§ ACTION ITEM
Scan the data and please report how many lines include the word "Given". Leave out everything but the number.

§ MATERIAL SHOWN
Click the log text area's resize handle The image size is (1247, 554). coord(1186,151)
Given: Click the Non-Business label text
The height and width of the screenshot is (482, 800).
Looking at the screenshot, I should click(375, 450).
---
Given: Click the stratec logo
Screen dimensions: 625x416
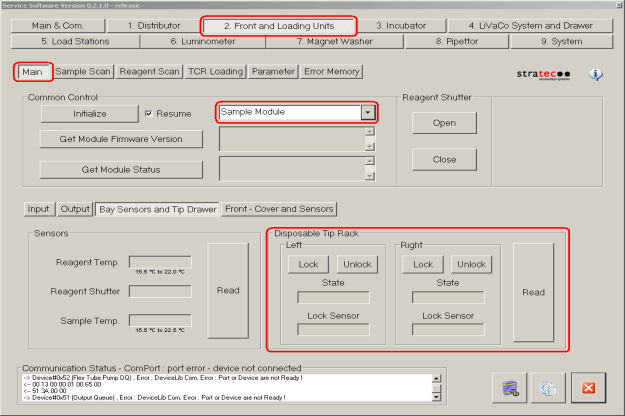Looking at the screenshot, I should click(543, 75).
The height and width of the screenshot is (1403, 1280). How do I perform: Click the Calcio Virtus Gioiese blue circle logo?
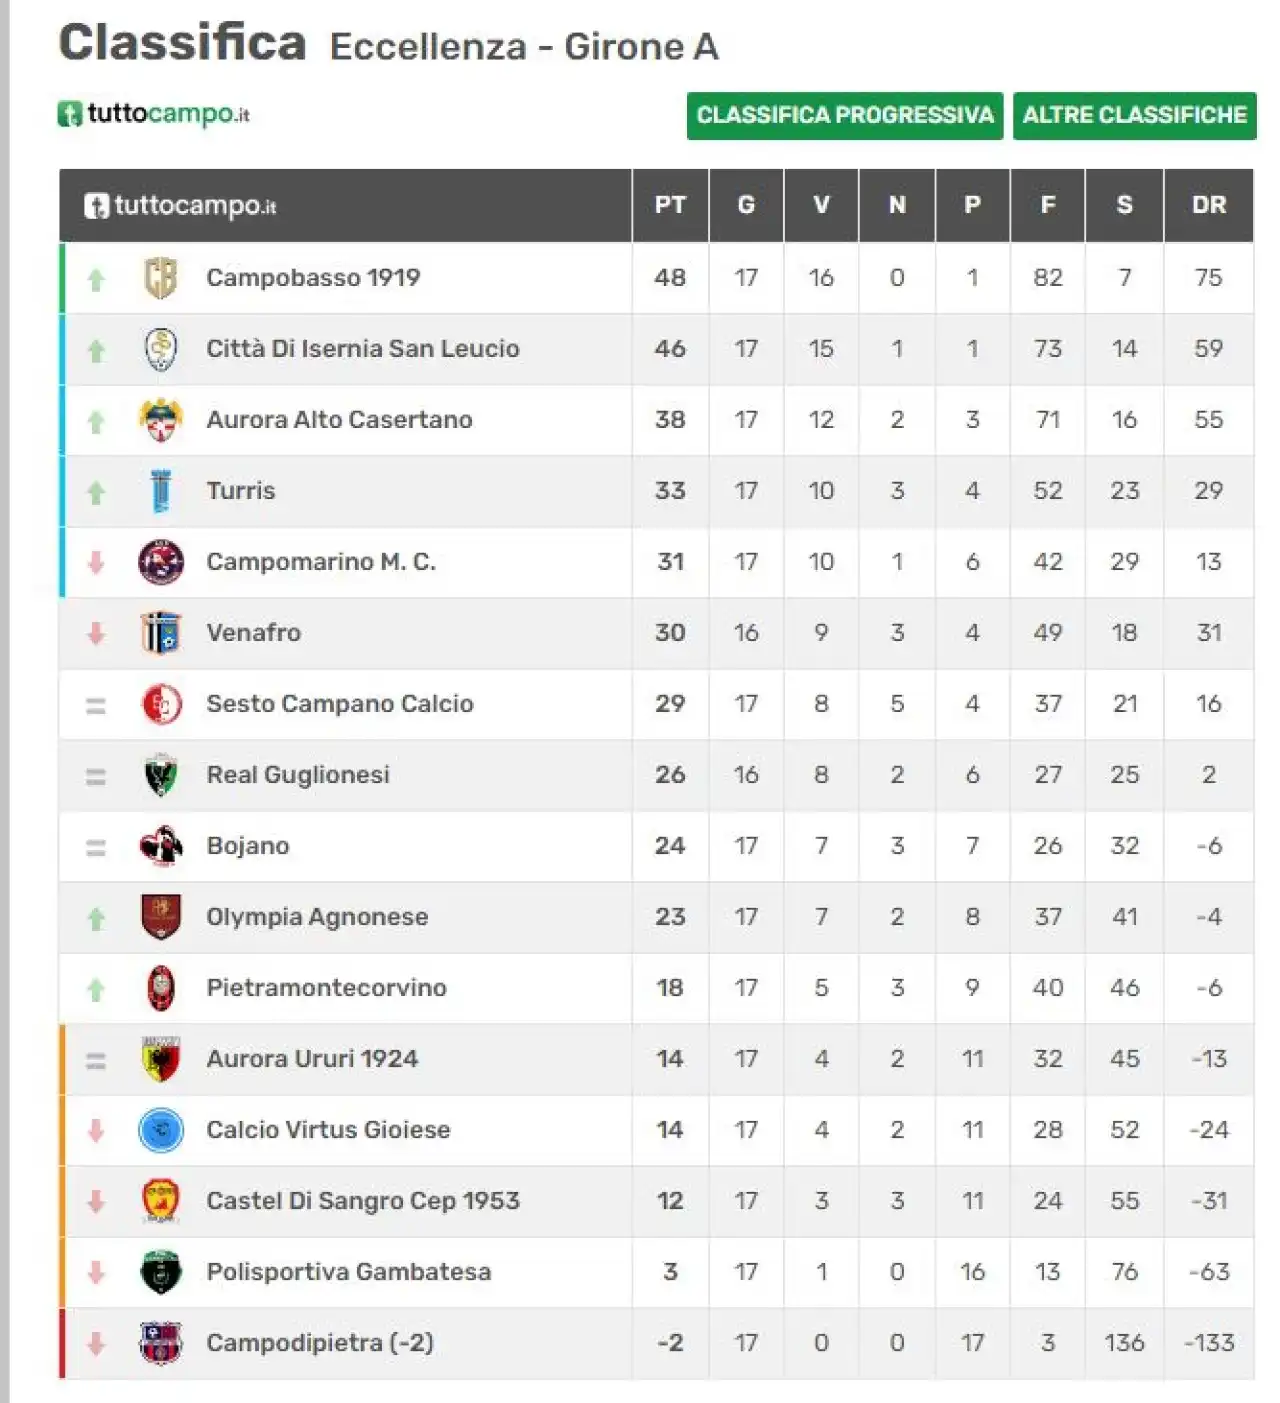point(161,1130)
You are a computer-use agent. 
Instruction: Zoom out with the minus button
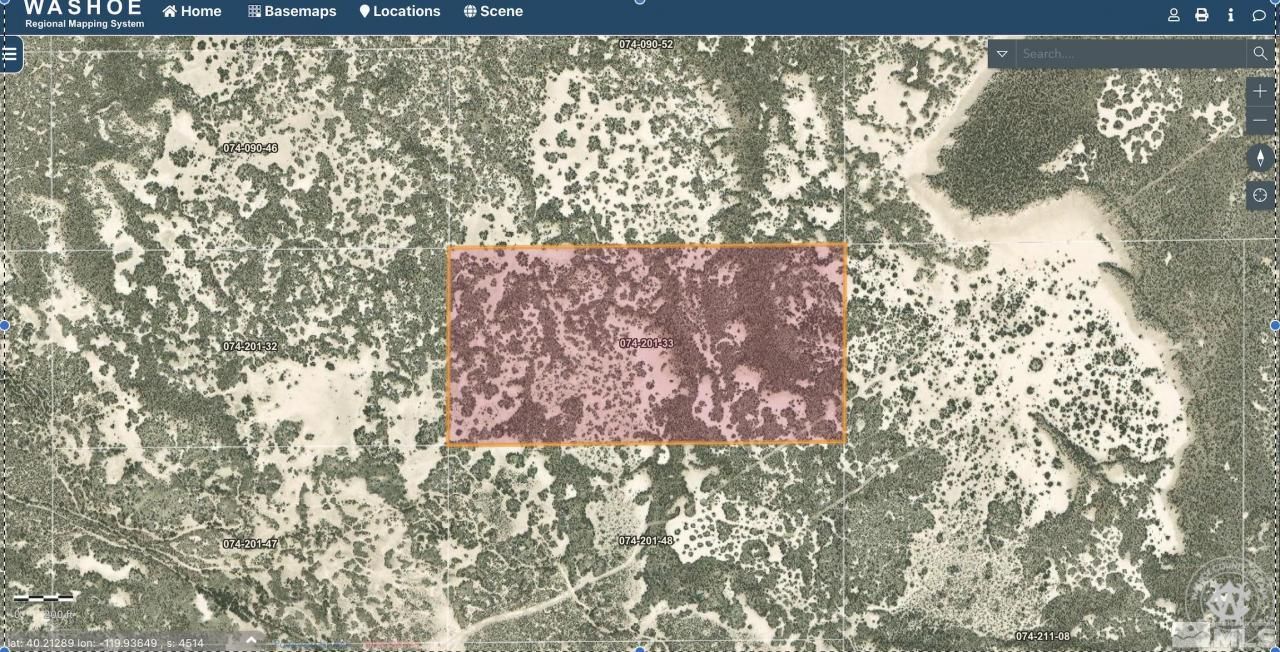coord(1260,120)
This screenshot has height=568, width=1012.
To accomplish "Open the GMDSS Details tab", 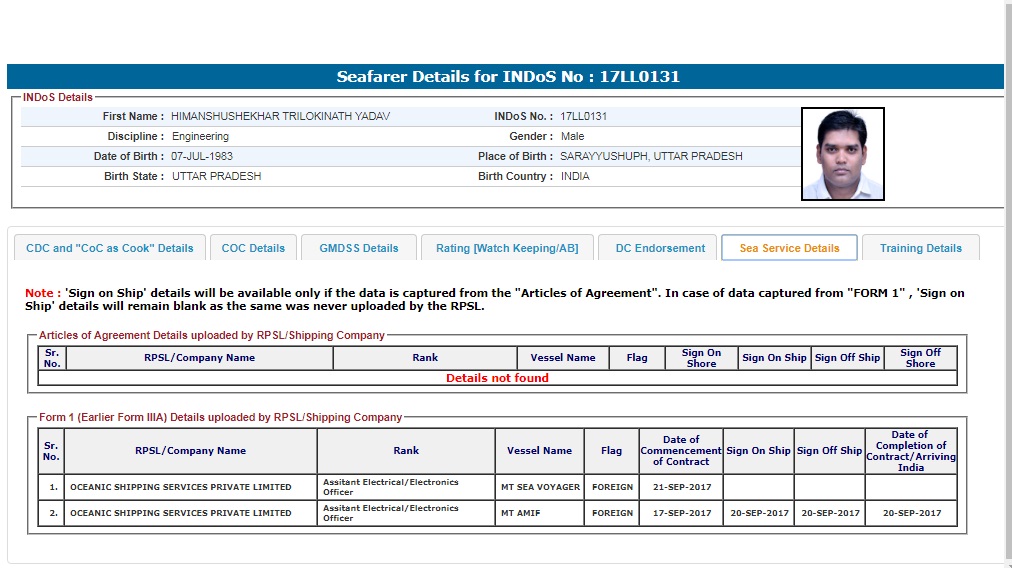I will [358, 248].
--
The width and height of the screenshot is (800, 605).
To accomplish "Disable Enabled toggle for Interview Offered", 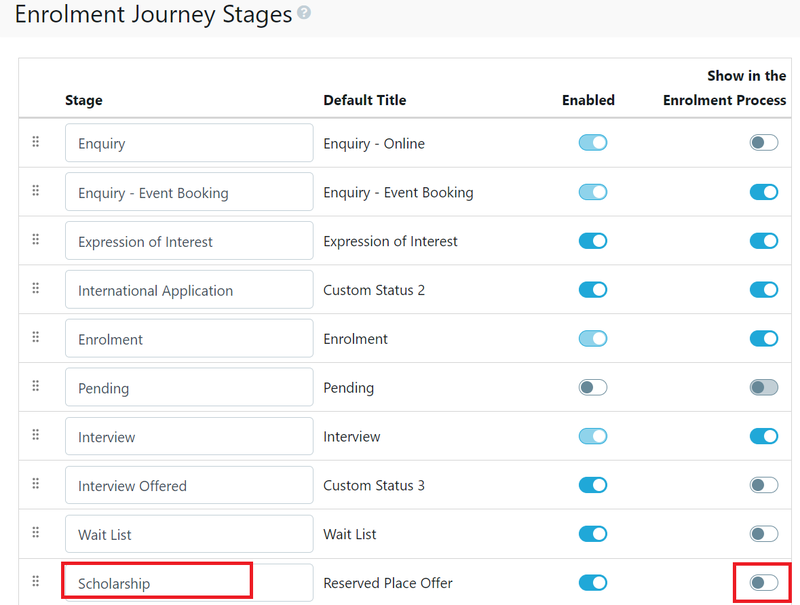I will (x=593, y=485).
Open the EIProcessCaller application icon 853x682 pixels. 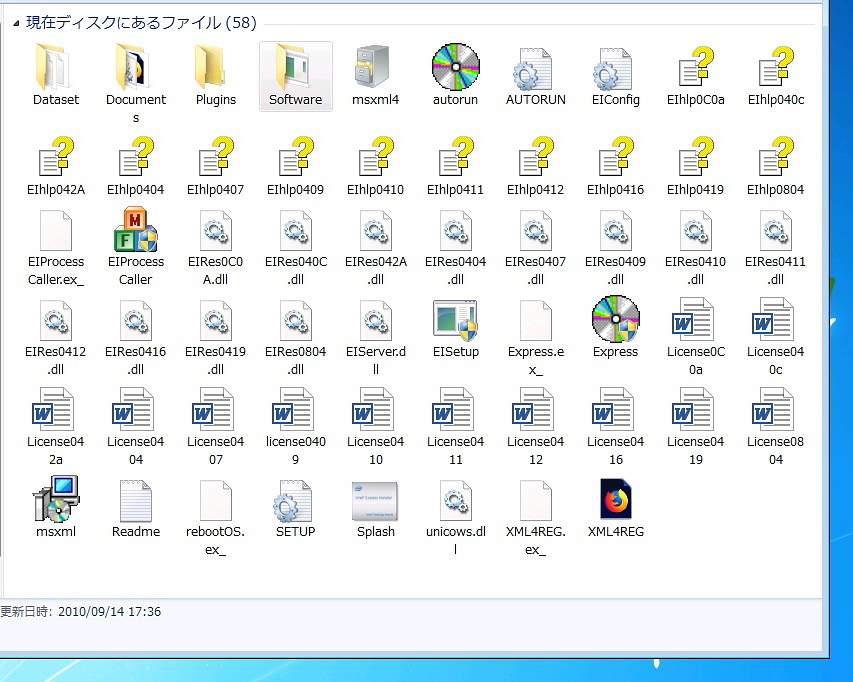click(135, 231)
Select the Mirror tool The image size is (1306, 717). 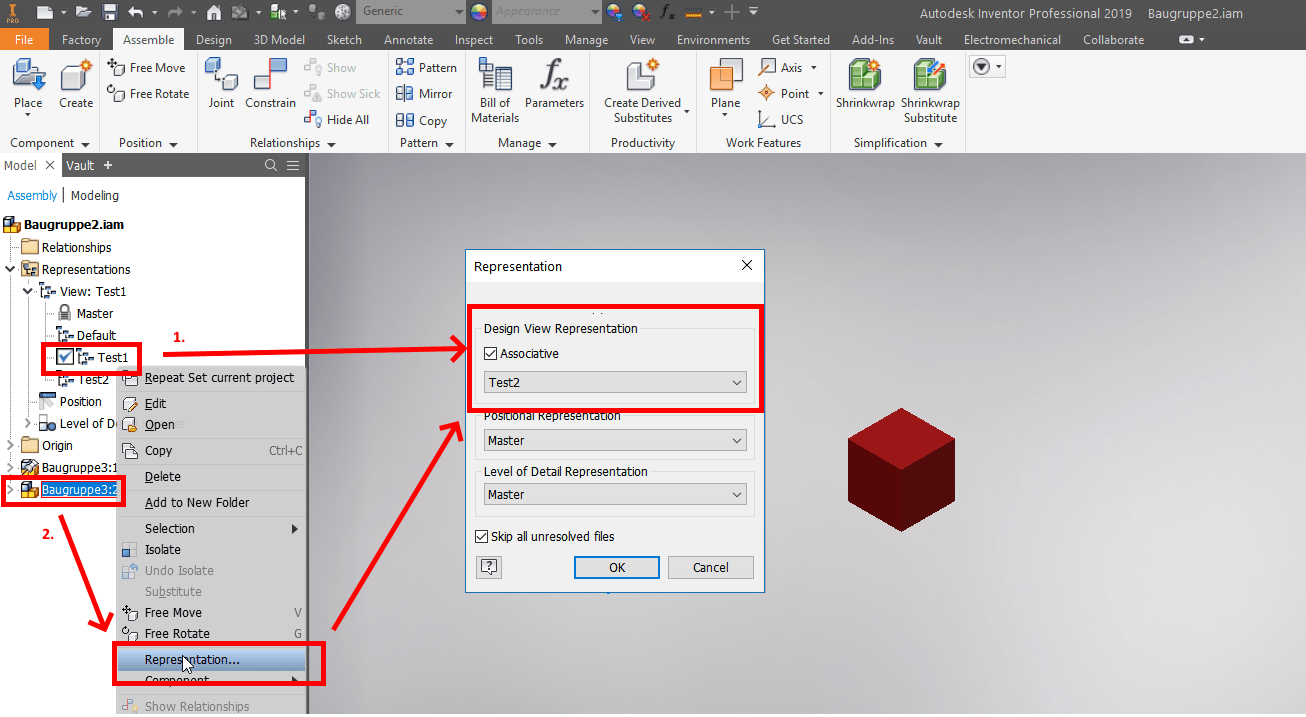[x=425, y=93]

§ ANSWER
2